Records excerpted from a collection
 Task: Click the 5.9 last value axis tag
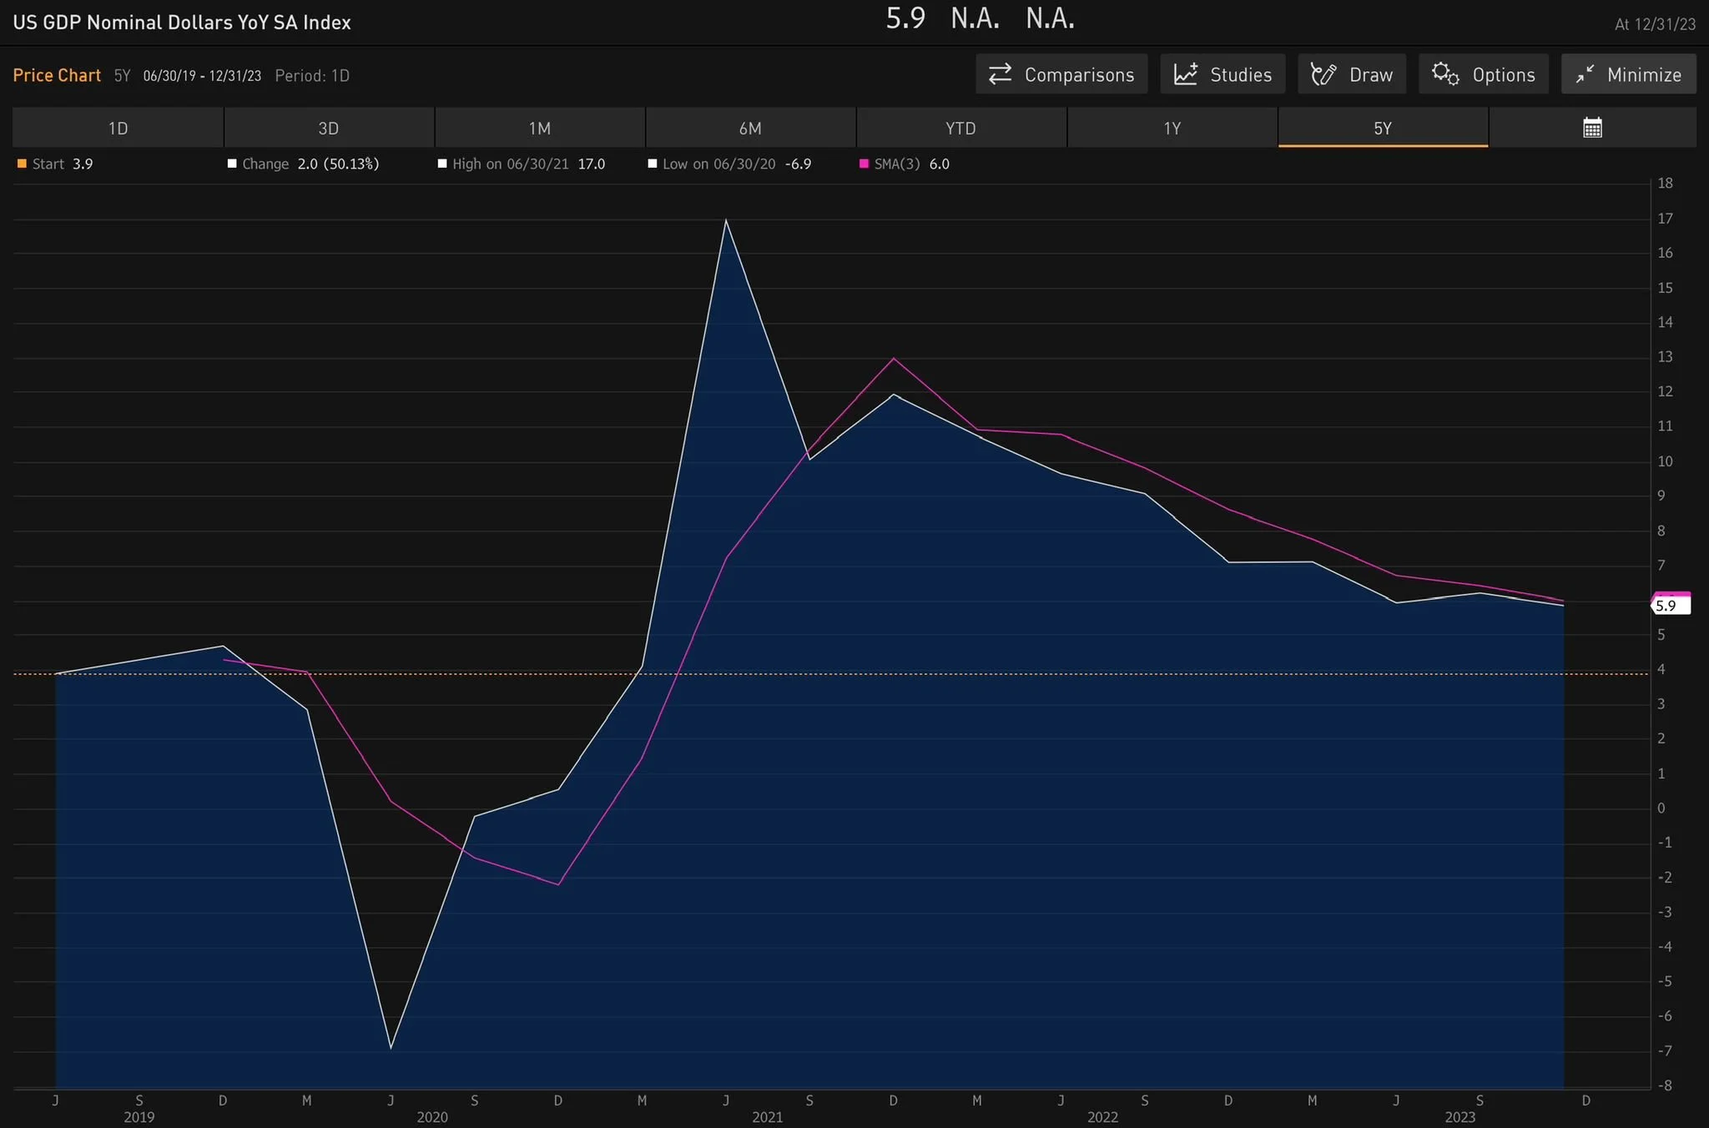1670,606
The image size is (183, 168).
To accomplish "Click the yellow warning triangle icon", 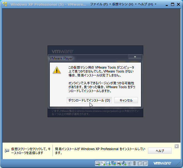I will [57, 70].
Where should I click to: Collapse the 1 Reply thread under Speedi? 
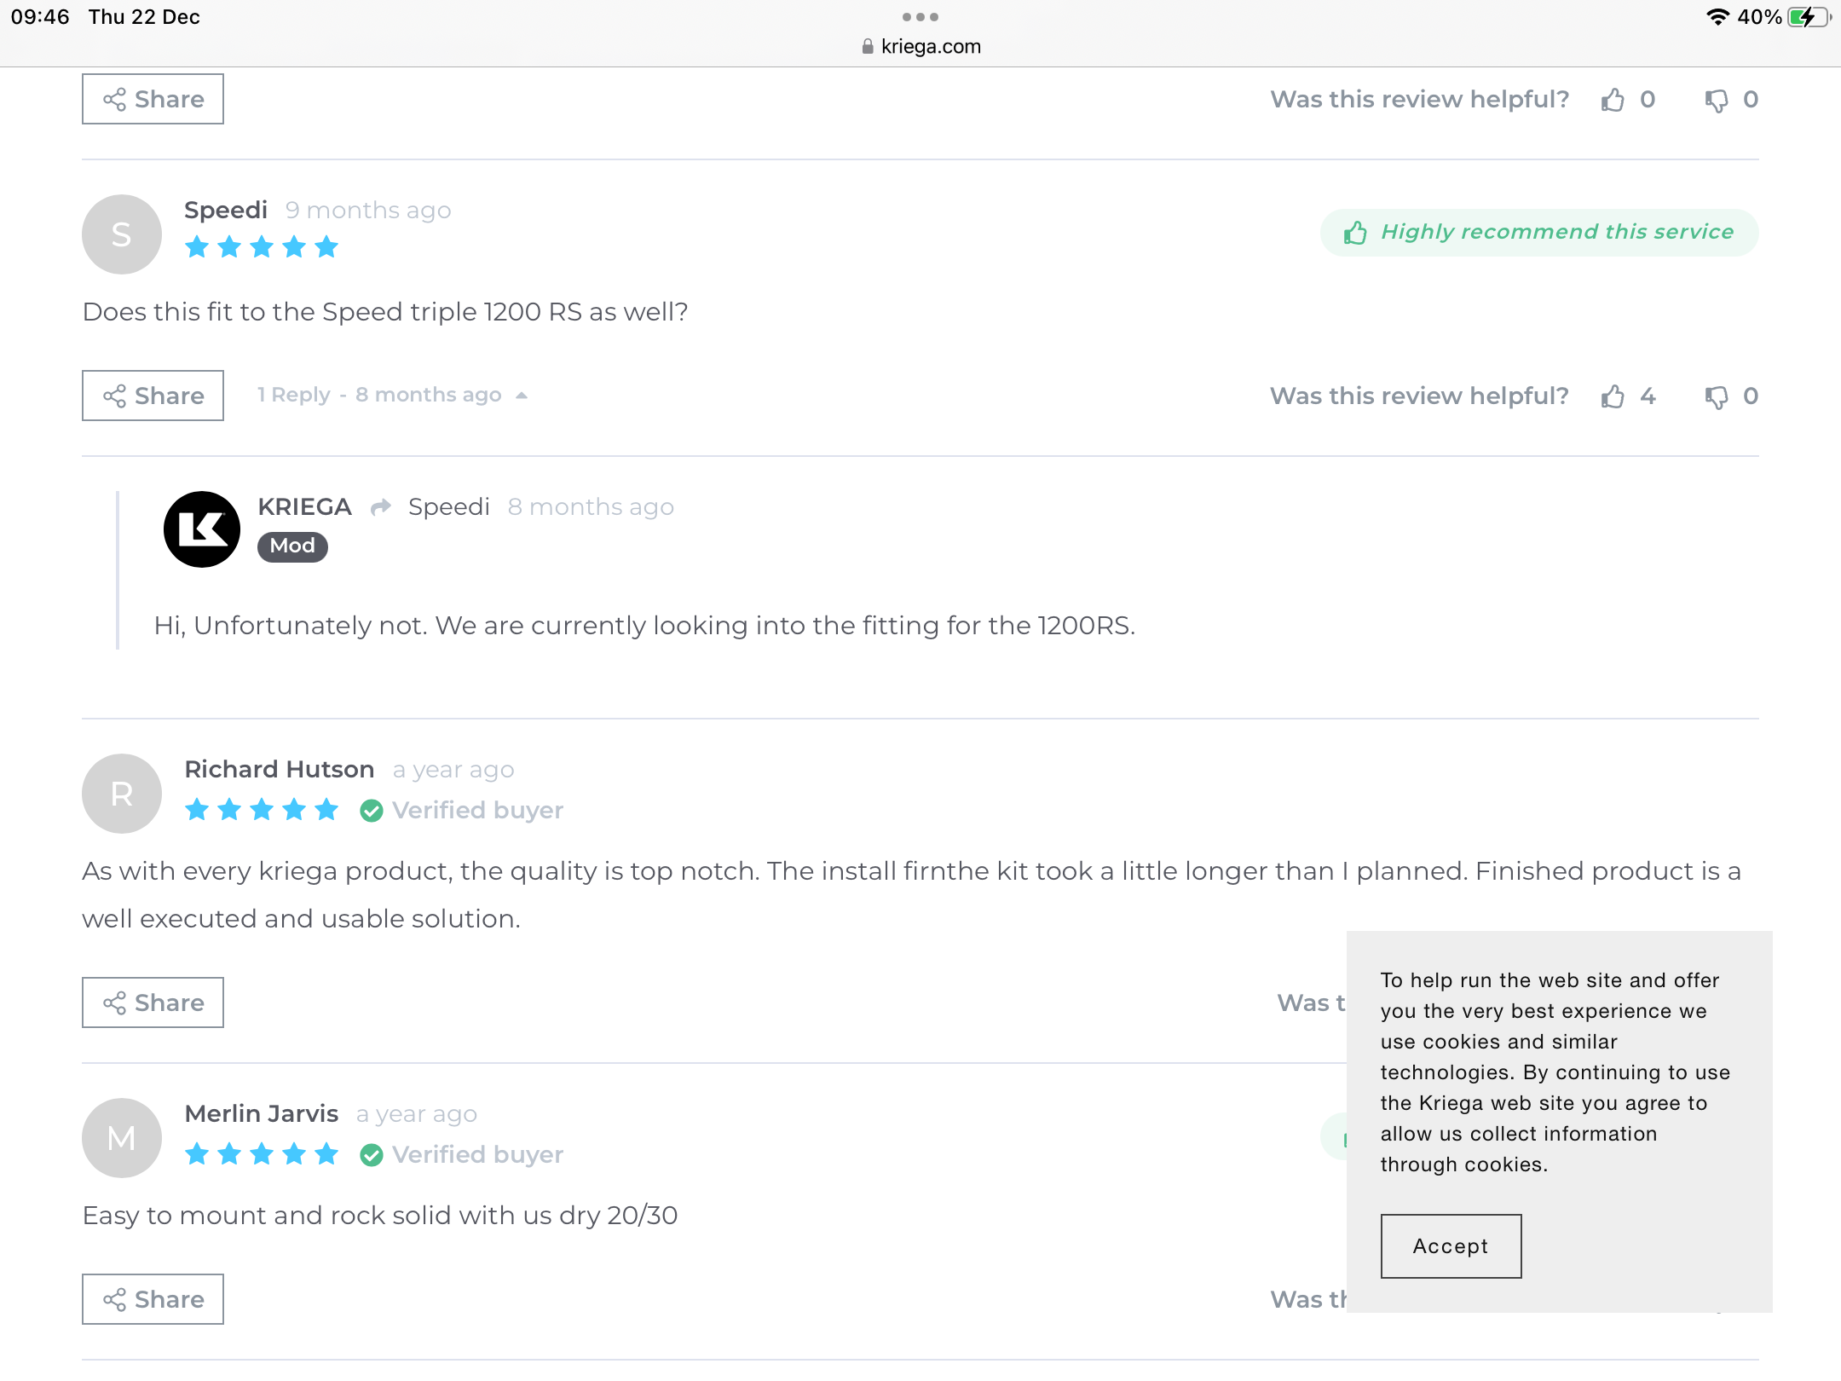[x=393, y=396]
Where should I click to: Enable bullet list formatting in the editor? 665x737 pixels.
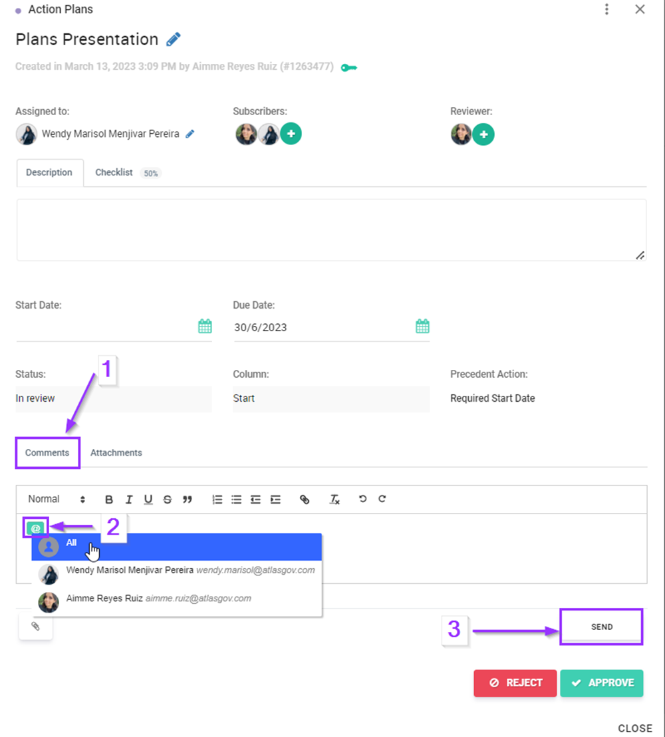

TASK INSTRUCTIONS -> Copy out the stretch of records from the line containing "Where should I click to: Collapse" through the end of the records, both ends included, leaving the pictures out and the requests unchanged. Multiply every coordinate in the answers by 0.2, rounding to whole numbers with halves rounded up.

ANSWER FOR THE TASK ->
Where should I click to: Collapse the 1 Reply thread under Speedi? 
[x=79, y=79]
Where should I click to: Enable bullet list formatting in the editor? 665x737 pixels.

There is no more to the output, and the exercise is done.